8. The data processing system of claim 1, wherein said voice engine is configured to utilize speaker identification verification (SIV) technology to perform said speaker identification and voice verification.

9. A method for performing speaker identification and voice verification from a voice markup processing system, the method comprising:

processing voice markup to receive speech input for a speaker interacting with a voice application defined by said voice markup;

posting a request to server side logic to verify said speaker using said speech input;

receiving a response from said server side logic containing an indication of whether said speaker has been verified; and,

permitting further access to said voice application only if said speaker has been verified.

10. The method of claim 9, wherein said processing voice markup to receive speech input for a speaker interacting with a voice application defined by said voice markup comprises processing voice extensible markup language (VoiceXML) to receive speech input for a speaker interacting with a voice application defined by said VoiceXML.
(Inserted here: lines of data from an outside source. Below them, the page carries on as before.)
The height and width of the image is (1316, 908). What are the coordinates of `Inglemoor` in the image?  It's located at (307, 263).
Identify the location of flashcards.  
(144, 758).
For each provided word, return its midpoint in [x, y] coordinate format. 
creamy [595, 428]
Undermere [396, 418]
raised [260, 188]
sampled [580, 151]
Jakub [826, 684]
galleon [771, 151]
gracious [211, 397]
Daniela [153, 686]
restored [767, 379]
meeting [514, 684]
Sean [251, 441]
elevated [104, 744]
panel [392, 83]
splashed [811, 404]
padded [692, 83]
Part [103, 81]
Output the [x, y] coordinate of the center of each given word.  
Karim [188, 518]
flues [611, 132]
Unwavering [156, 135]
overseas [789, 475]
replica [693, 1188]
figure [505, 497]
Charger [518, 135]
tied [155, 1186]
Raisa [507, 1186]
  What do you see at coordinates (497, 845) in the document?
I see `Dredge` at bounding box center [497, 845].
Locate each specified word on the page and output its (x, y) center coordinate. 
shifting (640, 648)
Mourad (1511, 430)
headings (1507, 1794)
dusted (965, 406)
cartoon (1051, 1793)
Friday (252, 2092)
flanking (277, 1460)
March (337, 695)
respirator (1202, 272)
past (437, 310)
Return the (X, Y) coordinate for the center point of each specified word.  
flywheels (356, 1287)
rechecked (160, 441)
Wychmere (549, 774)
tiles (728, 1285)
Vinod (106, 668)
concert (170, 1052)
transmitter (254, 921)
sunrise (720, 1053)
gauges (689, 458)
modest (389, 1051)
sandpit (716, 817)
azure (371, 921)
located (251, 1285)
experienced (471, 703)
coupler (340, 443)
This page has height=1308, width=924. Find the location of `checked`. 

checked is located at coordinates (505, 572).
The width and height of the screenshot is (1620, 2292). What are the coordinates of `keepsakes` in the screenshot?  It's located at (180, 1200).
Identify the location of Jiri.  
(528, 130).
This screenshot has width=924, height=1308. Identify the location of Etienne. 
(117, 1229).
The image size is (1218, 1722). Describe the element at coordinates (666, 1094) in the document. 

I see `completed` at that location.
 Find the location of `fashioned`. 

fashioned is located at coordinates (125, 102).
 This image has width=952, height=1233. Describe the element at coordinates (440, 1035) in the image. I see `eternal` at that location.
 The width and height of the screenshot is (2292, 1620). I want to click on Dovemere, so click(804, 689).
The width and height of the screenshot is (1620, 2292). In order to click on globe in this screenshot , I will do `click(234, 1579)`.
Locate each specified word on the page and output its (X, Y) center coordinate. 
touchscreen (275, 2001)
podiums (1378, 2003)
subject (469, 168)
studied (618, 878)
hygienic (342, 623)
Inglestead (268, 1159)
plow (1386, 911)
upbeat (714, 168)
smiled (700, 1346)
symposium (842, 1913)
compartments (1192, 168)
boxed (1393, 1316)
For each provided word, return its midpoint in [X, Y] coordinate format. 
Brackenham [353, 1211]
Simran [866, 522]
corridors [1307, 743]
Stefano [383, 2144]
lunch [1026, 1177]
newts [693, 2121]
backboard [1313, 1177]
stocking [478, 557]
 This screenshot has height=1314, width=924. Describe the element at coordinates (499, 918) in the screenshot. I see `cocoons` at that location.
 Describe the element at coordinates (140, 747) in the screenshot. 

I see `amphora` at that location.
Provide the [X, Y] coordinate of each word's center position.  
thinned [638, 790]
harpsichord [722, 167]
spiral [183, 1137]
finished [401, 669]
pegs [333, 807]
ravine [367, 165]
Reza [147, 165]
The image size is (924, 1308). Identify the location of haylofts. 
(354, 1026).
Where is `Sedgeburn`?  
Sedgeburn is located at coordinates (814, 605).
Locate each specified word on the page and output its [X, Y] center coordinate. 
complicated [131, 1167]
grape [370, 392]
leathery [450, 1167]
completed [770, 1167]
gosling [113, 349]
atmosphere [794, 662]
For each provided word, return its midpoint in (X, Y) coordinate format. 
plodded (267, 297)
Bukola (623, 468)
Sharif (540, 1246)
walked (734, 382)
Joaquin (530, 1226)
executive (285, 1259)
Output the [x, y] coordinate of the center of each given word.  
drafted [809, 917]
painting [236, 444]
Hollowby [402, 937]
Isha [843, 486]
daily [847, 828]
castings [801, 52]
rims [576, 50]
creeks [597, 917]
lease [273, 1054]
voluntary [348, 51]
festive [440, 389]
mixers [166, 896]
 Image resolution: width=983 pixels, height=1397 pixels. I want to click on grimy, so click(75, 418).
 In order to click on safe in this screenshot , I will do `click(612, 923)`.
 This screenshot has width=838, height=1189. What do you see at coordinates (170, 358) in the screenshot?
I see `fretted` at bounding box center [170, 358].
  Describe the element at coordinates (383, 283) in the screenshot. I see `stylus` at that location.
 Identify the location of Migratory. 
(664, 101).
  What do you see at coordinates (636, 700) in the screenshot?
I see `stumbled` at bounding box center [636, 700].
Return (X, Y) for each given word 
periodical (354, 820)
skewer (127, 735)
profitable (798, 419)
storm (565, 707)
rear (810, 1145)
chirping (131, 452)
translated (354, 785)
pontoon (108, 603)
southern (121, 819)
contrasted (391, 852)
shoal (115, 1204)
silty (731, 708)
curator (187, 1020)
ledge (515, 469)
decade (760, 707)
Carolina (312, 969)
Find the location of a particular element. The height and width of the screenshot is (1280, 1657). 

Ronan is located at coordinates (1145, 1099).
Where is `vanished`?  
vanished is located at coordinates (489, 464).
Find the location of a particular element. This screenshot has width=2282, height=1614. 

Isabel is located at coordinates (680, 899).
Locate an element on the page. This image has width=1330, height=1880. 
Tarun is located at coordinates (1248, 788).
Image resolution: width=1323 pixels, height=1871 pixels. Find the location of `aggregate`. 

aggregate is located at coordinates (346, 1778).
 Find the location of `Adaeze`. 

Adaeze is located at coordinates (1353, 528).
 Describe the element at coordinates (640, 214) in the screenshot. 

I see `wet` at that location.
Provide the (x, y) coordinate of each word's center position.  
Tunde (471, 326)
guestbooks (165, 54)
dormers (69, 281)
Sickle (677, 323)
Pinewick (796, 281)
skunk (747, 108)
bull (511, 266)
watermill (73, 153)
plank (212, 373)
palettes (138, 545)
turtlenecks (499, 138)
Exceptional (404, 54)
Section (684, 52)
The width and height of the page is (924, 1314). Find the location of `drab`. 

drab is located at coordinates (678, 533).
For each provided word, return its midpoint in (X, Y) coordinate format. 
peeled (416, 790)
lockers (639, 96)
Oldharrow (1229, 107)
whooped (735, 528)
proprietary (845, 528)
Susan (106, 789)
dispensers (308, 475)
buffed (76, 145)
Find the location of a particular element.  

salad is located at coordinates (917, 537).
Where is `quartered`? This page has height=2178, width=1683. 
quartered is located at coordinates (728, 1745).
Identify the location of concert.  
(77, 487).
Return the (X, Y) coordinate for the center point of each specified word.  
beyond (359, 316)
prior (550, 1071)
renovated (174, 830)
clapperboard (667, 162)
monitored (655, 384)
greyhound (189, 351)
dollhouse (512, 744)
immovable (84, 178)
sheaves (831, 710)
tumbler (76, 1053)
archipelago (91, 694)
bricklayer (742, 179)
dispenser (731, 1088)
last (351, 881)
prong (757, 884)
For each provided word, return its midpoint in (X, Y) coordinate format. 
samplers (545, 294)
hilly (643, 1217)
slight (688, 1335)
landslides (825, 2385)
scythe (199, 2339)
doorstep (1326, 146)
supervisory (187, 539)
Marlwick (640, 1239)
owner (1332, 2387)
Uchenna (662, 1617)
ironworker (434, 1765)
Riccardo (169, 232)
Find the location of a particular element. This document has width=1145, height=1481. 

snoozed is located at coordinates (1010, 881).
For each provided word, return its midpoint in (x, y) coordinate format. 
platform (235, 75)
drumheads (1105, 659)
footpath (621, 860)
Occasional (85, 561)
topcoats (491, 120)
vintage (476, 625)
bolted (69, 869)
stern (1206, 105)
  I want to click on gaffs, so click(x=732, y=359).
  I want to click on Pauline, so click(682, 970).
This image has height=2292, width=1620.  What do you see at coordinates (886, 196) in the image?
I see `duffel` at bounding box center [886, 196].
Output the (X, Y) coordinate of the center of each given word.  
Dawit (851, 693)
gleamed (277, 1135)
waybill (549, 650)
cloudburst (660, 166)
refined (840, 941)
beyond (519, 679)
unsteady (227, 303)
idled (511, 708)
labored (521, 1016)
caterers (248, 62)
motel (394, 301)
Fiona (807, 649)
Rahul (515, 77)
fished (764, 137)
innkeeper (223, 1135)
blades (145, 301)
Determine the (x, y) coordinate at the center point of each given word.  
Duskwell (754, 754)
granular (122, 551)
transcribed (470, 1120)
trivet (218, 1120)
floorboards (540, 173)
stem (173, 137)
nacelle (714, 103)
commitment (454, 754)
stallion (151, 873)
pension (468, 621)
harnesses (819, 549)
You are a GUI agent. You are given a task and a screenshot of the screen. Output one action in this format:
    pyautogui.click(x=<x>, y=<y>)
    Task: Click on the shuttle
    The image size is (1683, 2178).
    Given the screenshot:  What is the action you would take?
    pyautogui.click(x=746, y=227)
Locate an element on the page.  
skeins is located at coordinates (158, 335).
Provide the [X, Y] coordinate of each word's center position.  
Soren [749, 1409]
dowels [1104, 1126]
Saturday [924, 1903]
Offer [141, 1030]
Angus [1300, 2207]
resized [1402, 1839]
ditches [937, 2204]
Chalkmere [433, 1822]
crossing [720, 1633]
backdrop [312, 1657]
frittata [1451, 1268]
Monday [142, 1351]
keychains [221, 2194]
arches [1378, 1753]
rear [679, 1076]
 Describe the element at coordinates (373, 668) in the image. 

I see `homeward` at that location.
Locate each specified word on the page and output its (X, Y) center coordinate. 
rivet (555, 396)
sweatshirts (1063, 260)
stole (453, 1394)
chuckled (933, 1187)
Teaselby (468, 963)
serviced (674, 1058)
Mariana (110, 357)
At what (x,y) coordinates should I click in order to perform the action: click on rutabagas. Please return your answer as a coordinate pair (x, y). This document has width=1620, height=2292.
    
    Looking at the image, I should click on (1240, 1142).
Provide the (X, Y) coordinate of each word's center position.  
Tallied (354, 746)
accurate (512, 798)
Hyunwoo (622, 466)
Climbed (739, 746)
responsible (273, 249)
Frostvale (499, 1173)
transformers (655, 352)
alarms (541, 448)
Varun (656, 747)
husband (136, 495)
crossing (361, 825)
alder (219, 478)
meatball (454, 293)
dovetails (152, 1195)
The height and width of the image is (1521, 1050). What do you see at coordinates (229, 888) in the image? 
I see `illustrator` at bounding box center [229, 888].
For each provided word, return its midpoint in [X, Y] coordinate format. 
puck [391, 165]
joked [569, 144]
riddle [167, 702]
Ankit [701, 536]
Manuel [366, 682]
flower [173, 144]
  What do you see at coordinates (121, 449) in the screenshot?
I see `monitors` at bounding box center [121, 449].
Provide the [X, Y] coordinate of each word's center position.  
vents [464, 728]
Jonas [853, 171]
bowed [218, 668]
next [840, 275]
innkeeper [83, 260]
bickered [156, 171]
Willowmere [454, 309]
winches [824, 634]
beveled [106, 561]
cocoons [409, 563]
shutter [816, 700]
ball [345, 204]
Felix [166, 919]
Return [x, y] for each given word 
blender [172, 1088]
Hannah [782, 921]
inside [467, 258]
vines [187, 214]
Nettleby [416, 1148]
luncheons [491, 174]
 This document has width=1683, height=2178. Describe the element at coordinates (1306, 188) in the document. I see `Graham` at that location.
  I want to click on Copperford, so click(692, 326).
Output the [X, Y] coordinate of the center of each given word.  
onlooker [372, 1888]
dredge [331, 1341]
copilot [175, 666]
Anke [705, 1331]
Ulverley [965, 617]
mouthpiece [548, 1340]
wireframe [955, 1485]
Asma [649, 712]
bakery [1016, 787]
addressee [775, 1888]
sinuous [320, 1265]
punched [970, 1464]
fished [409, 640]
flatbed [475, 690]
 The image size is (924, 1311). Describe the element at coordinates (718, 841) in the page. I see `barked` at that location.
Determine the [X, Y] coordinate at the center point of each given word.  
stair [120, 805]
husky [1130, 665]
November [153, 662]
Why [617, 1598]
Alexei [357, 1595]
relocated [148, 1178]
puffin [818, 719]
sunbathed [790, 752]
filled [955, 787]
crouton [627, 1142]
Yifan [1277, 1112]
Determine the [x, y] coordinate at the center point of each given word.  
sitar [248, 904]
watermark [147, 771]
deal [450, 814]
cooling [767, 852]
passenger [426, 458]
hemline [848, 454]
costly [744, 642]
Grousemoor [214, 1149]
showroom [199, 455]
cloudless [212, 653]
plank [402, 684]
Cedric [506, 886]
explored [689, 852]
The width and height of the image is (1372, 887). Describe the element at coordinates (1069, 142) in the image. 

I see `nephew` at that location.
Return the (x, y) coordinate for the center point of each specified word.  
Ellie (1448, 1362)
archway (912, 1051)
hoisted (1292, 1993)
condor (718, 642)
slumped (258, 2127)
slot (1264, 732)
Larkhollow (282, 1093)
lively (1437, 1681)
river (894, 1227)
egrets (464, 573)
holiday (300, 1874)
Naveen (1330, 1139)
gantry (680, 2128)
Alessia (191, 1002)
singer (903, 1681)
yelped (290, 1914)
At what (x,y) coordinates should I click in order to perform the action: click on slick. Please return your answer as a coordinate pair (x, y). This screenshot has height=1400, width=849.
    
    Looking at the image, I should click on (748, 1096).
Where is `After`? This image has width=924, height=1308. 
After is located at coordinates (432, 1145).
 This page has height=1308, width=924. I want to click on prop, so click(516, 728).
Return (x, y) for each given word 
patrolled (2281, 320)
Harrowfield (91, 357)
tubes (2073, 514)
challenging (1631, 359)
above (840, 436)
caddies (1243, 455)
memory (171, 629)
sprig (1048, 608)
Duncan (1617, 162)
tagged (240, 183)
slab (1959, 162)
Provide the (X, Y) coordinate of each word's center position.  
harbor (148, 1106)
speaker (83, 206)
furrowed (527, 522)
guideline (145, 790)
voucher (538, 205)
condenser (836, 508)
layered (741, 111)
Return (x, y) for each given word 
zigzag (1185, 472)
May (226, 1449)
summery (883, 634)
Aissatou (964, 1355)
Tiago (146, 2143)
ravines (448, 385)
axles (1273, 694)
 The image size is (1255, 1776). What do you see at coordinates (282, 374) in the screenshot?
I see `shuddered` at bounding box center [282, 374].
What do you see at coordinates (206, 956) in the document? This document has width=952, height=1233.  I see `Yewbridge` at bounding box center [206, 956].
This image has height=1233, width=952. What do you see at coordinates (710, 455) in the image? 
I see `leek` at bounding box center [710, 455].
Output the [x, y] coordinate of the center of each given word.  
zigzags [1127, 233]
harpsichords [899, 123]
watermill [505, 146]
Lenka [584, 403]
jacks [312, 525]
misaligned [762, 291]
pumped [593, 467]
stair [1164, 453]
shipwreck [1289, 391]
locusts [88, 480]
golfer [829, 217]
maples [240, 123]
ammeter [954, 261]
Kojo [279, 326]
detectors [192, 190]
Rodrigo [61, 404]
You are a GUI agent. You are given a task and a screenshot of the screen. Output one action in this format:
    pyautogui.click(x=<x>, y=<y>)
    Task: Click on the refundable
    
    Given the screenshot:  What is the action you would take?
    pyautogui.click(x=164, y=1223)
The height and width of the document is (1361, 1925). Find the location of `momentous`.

11. The method of claim 9, wherein said processing voice markup to receive speech input for a speaker interacting with a voice application defined by said voice markup comprises executing a prompt for said speaker to provide said speech input.

12. The method of claim 9, wherein said processing voice markup to receive speech input for a speaker interacting with a voice application defined by said voice markup comprises saving said speech input as part of executing a speech recognition function defined within said voice markup.

13. The method of claim 9, wherein said posting a request to server side logic to verify said speaker using said speech input comprises:

formatting a hypertext transfer protocol (HTTP) request for SIV based upon said speech input; and, executing an HTTP post of said formatted HTTP request to said server side logic.

14. A computer program product comprising a computer usable medium having computer usable program code for performing speaker identification and voice verification (SIV) from a voice markup processing system, said computer program product including:

computer usable program code for processing voice markup to receive speech input for a speaker interacting with a voice application defined by said voice markup;

computer usable program code for posting a request to server side logic to verify said speaker using said speech input;

computer usable program code for receiving a response from said server side logic containing an indication of whether said speaker has been verified; and, computer usable program code for permitting further access to said voice application only if said speaker has been verified.

15. The computer program product of claim 14, wherein said computer usable program code for processing voice markup to receive speech input for a speaker interacting with a voice application defined by said voice markup comprises computer usable program code for processing voice extensible markup language (VoiceXML) to receive speech input for a speaker interacting with a voice application defined by said VoiceXML.

16. The computer program product of claim 14, wherein said computer usable program code for processing voice markup to receive speech input for a speaker interacting with a voice application defined by said voice markup comprises computer usable program code for executing a prompt for said speaker to provide said speech input.

17. The computer program product of claim 14, wherein said computer usable program code for processing voice markup to receive speech input for a speaker interacting with a voice application defined by said voice markup comprises computer usable program code for saving said speech input as part of executing a speech recognition function defined within said voice markup.

18. The computer program product of claim 14, wherein said computer usable program code for posting a request to server side logic to verify said speaker using said speech input comprises:

computer usable program code for formatting a hypertext transfer protocol (HTTP) request for SIV based upon said speech input; and, computer usable program code for executing an HTTP post of said formatted HTTP request to said server side logic.